[DATA SUPPLIED Boundary: Start]

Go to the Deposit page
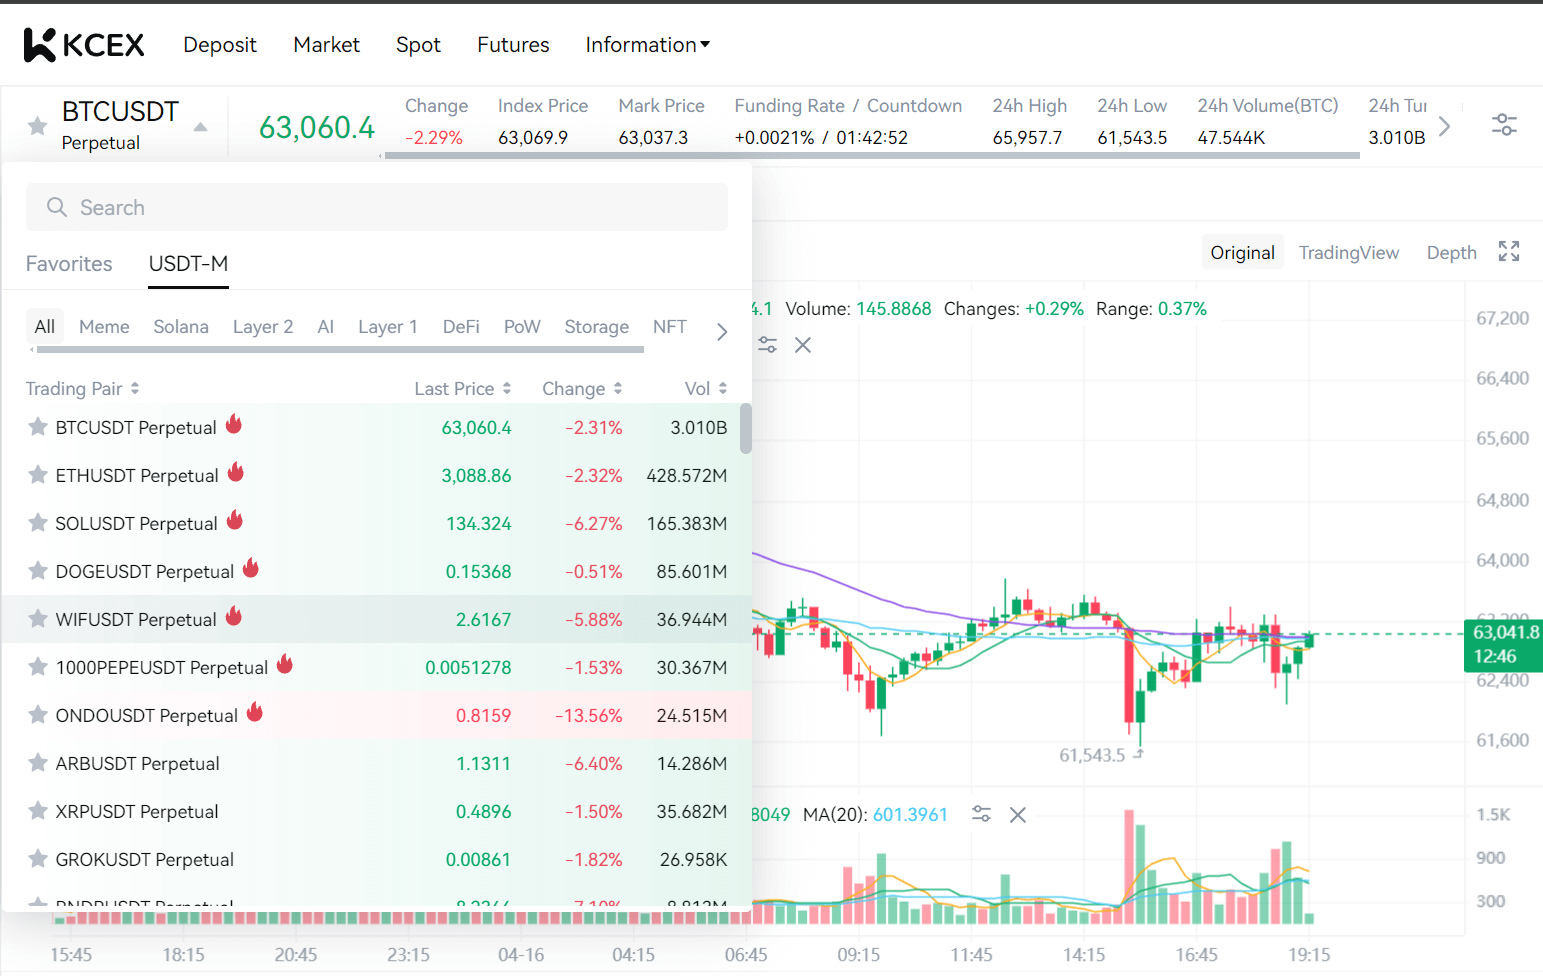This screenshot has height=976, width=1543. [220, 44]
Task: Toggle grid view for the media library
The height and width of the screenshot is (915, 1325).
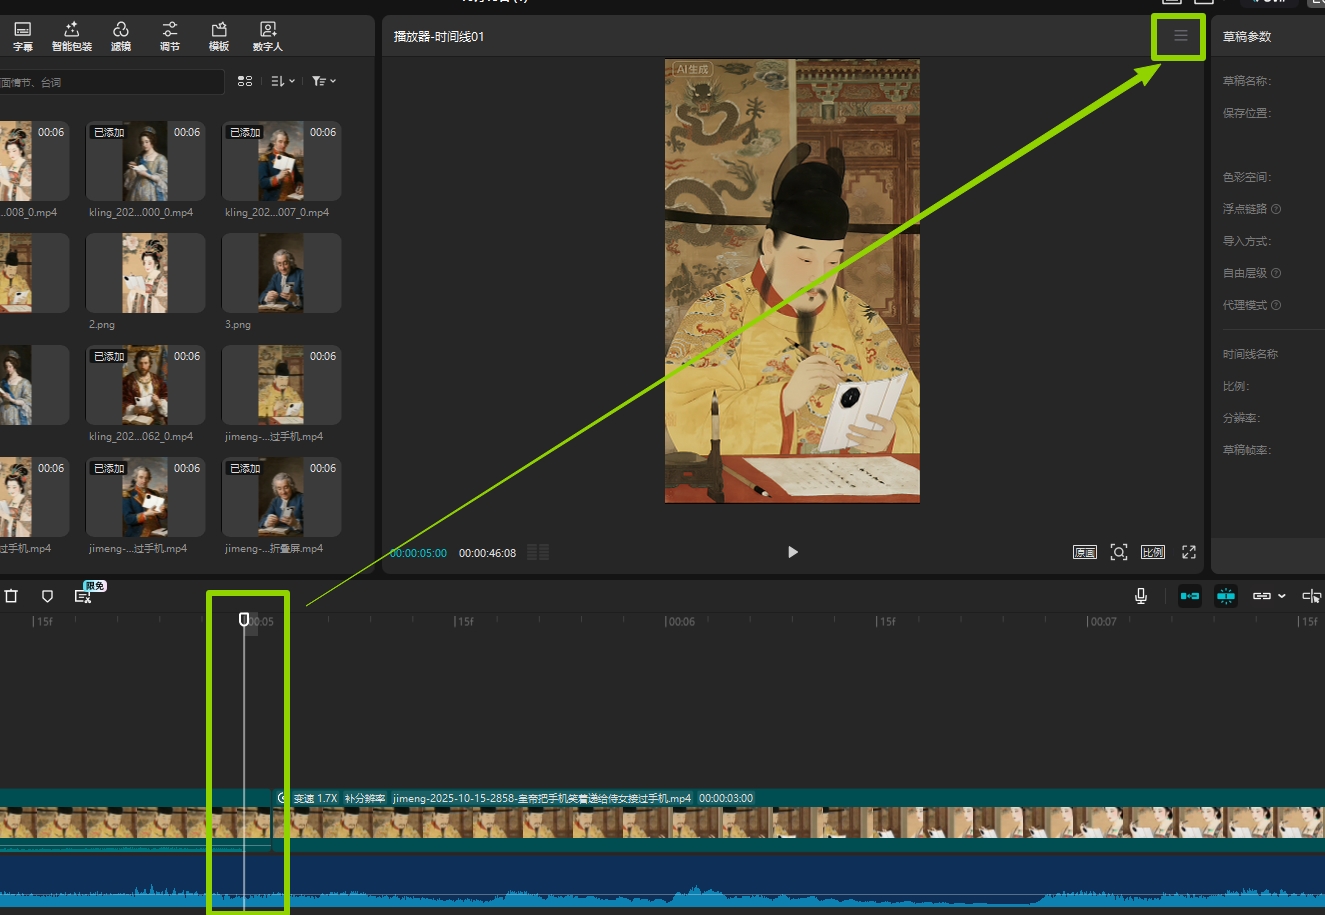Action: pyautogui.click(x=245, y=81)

[DATA SUPPLIED Boundary: End]

WHAT IS REQUIRED — Repeat the data word for word. Images are not part of the copy.

WRITTEN REPLY —
Go to the Deposit page
This screenshot has height=976, width=1543. [220, 44]
Task: Toggle grid view for the media library
The height and width of the screenshot is (915, 1325).
Action: pyautogui.click(x=245, y=81)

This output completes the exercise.